* TASK TO CARRY OUT *
If a line in the records below holds the word "screenshot", copy it.
** Opening LISTED ENTRIES block **
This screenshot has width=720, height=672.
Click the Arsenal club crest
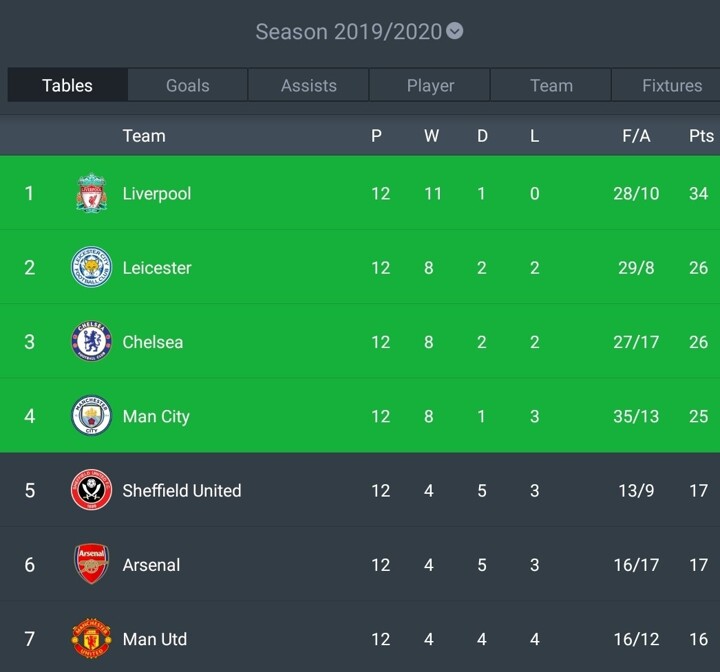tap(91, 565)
** Closing LISTED ENTRIES block **
** Opening LISTED ENTRIES block **
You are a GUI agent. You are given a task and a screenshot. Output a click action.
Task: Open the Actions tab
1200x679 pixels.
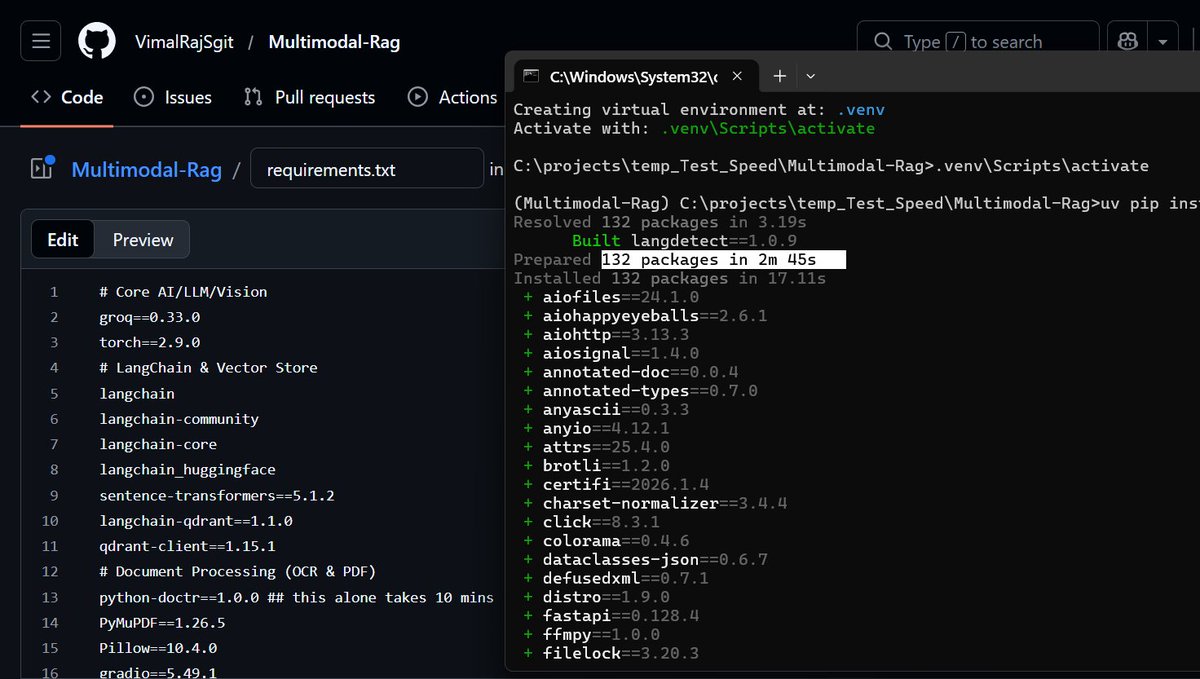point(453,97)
** Closing LISTED ENTRIES block **
* TASK SOLUTION *
This screenshot has width=720, height=672.
You are a GUI agent. You are given a task and a screenshot. Output a click action.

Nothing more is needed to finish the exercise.